━━━ DATA RECORDS
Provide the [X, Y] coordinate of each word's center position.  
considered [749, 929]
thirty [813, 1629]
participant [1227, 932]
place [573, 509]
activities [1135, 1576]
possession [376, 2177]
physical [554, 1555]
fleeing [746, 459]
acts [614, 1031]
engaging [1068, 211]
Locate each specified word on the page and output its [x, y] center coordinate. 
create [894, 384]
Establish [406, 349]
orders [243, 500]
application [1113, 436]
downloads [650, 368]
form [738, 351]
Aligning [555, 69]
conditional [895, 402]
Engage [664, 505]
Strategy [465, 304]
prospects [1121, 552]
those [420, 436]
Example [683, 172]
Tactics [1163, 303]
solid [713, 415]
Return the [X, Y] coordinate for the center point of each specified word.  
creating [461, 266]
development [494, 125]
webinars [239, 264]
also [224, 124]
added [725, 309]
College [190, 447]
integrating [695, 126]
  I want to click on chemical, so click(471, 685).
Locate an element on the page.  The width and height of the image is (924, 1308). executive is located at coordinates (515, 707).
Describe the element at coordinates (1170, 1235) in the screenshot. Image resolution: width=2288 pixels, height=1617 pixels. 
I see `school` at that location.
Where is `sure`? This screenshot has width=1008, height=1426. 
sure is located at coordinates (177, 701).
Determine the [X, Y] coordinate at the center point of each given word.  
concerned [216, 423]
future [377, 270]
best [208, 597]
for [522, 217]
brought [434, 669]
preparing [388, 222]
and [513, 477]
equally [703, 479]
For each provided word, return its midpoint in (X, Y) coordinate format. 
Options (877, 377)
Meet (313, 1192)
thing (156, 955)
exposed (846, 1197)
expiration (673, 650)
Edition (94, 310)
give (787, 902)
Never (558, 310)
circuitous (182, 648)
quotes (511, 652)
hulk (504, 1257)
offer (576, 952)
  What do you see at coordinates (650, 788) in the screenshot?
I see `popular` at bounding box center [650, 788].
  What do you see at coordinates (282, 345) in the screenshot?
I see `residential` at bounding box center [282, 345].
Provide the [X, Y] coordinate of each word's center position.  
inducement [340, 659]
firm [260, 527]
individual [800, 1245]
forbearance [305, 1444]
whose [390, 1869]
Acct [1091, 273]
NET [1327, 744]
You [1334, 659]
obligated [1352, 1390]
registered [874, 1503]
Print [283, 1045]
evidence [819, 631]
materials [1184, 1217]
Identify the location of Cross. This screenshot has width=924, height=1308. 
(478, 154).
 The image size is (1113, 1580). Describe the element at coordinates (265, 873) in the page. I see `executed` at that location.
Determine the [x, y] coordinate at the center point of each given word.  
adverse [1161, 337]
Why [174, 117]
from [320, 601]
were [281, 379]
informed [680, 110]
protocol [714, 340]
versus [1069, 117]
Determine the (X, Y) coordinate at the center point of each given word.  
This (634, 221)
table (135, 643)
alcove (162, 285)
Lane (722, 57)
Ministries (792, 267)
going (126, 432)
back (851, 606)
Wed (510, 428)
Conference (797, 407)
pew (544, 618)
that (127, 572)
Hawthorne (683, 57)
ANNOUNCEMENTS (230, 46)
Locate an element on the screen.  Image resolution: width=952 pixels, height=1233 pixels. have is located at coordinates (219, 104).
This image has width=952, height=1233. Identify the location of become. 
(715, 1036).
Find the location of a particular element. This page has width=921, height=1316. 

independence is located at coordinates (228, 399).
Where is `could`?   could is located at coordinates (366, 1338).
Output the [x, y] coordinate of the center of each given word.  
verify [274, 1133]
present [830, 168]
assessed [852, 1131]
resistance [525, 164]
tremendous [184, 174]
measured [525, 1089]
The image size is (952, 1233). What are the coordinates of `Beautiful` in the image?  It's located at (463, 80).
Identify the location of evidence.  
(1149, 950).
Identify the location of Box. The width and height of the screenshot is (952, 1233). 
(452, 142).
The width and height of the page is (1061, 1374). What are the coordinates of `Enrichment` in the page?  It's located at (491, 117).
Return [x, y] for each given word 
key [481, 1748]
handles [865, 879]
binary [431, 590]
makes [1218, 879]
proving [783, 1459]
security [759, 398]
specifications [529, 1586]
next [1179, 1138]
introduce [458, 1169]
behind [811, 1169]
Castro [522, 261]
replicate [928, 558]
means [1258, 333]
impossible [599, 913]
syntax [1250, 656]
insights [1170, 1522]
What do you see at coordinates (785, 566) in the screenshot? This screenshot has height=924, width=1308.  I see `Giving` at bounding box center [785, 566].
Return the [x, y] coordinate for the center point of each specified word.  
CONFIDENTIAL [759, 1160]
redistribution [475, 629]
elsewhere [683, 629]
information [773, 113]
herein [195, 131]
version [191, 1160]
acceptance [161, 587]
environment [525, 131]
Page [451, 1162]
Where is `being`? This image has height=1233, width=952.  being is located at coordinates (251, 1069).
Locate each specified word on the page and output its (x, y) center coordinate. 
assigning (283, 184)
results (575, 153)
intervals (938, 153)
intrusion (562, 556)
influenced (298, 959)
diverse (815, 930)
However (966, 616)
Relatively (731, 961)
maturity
━━━━━━
WRITTEN INSTRUCTION:
Reproduce the listing lines verbatim, from the line with "binary [431, 590]" up to and including the line with "insights [1170, 1522]".

CORRECT ANSWER:
binary [431, 590]
makes [1218, 879]
proving [783, 1459]
security [759, 398]
specifications [529, 1586]
next [1179, 1138]
introduce [458, 1169]
behind [811, 1169]
Castro [522, 261]
replicate [928, 558]
means [1258, 333]
impossible [599, 913]
syntax [1250, 656]
insights [1170, 1522]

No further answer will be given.